__How to complete this task__:
What is needed is a copy of each line in the listing below that contains "agent".

__Excerpted records__:
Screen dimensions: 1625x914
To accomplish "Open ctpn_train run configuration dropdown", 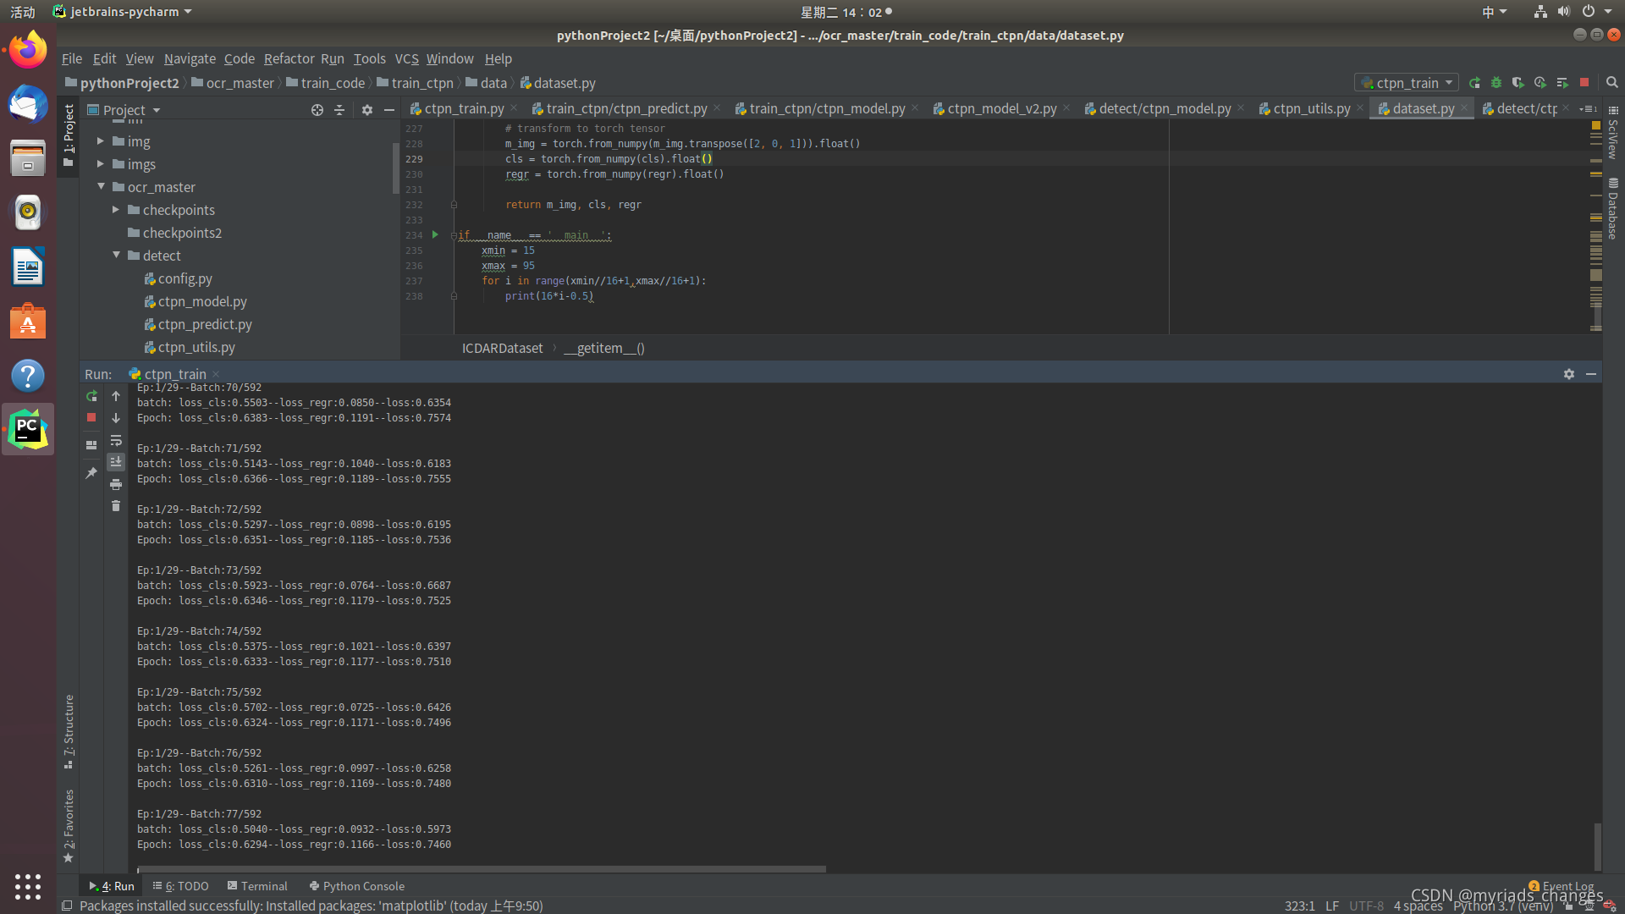I will [x=1408, y=83].
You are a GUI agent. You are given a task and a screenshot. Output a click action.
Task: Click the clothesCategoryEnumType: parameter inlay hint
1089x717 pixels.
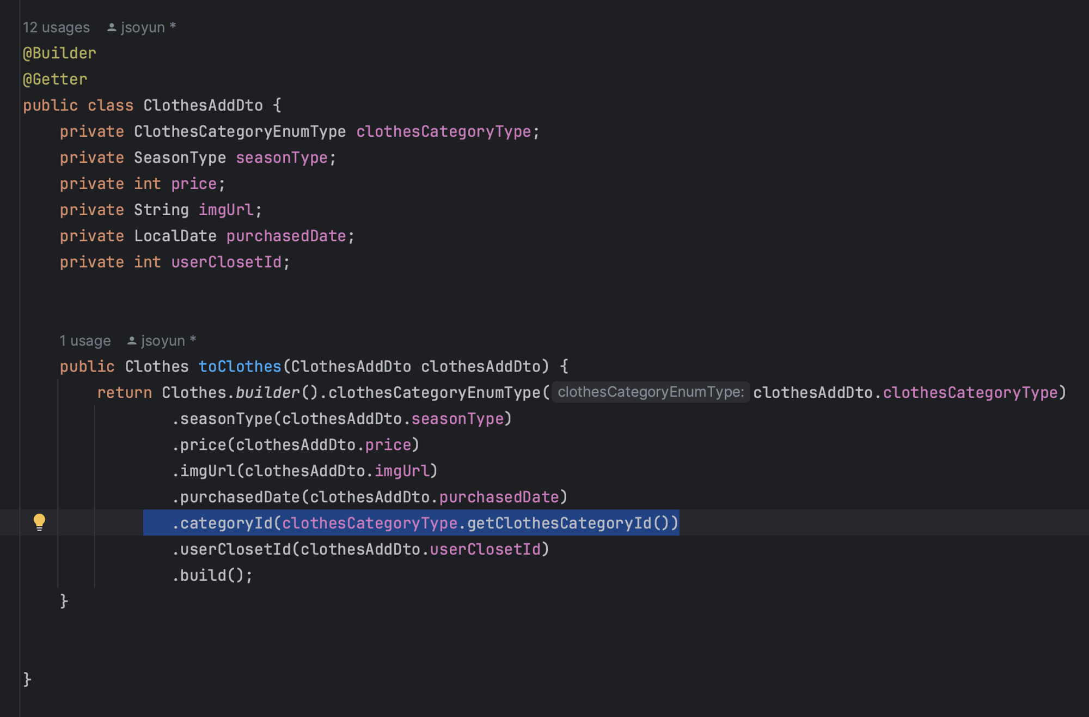click(x=650, y=392)
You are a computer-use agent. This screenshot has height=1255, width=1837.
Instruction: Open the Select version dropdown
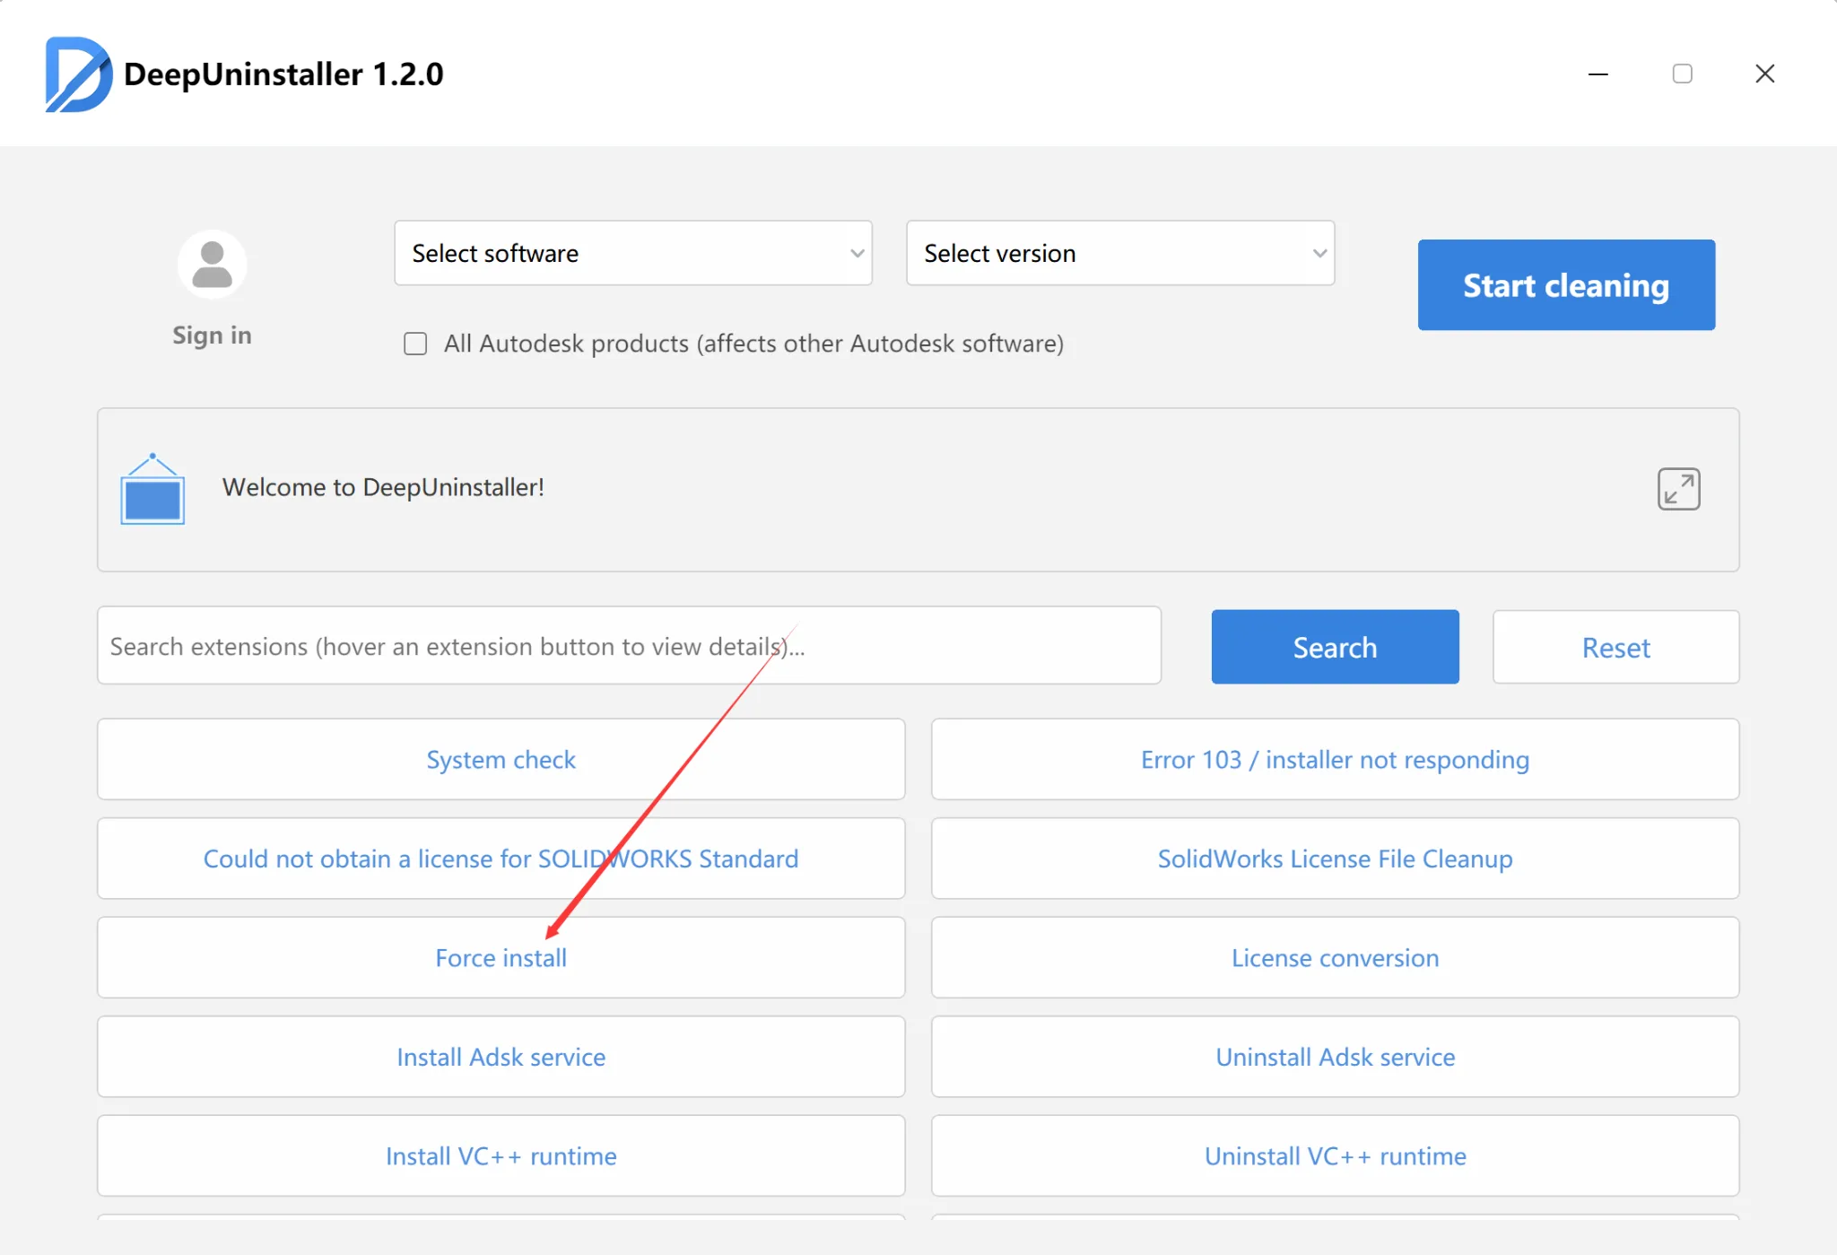click(x=1119, y=253)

__Written answer__:
You are a GUI agent. You are given a task and a screenshot. Output a click action.
You are a computer-use agent. This screenshot has height=1255, width=1837.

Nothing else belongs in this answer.